▶ _TASK STATEMENT_: Copy out exactly the lines below that run from the one holding "mars 2025 (43, 852)" to the one holding "oktober 2024 (48, 912)", keeping both of those lines and no others.

▶ _INFORMATION GIVEN_:
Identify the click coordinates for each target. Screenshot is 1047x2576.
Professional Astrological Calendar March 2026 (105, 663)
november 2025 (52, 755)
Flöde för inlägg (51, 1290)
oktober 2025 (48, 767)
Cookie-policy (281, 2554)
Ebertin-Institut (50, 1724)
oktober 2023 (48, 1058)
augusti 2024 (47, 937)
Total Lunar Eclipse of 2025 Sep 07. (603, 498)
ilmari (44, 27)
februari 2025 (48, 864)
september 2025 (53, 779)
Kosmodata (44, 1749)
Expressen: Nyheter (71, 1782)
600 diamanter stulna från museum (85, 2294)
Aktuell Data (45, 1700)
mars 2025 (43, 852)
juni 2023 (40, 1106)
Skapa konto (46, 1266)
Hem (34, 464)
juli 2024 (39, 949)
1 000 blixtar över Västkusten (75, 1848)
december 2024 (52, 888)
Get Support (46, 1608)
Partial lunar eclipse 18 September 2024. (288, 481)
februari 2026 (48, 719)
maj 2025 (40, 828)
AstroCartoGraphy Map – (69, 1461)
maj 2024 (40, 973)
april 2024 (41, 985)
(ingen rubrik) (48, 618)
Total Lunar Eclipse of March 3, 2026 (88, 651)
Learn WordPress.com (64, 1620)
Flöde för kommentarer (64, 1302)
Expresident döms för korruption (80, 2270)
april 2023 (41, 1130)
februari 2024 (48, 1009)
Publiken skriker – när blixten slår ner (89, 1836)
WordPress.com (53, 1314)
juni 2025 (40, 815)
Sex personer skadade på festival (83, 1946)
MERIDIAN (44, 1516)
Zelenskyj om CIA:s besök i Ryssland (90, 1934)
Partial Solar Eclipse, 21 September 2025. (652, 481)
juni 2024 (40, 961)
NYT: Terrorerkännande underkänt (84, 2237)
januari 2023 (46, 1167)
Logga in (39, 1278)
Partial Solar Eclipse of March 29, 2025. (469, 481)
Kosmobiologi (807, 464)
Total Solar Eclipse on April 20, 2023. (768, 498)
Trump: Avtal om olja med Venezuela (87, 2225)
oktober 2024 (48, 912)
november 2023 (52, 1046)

▶ _COMPLETED EXERCISE_:
mars 2025 (43, 852)
juni 2023 (40, 1106)
Skapa konto (46, 1266)
Hem (34, 464)
juli 2024 (39, 949)
1 000 blixtar över Västkusten (75, 1848)
december 2024 (52, 888)
Get Support (46, 1608)
Partial lunar eclipse 18 September 2024. (288, 481)
februari 2026 (48, 719)
maj 2025 (40, 828)
AstroCartoGraphy Map – (69, 1461)
maj 2024 (40, 973)
april 2024 (41, 985)
(ingen rubrik) (48, 618)
Total Lunar Eclipse of March 3, 2026 (88, 651)
Learn WordPress.com (64, 1620)
Flöde för kommentarer (64, 1302)
Expresident döms för korruption (80, 2270)
april 2023 (41, 1130)
februari 2024 (48, 1009)
Publiken skriker – när blixten slår ner (89, 1836)
WordPress.com (53, 1314)
juni 2025 (40, 815)
Sex personer skadade på festival (83, 1946)
MERIDIAN (44, 1516)
Zelenskyj om CIA:s besök i Ryssland (90, 1934)
Partial Solar Eclipse, 21 September 2025. (652, 481)
juni 2024 (40, 961)
NYT: Terrorerkännande underkänt (84, 2237)
januari 2023 (46, 1167)
Logga in (39, 1278)
Partial Solar Eclipse of March 29, 2025. (469, 481)
Kosmobiologi (807, 464)
Total Solar Eclipse on April 20, 2023. (768, 498)
Trump: Avtal om olja med Venezuela (87, 2225)
oktober 2024 (48, 912)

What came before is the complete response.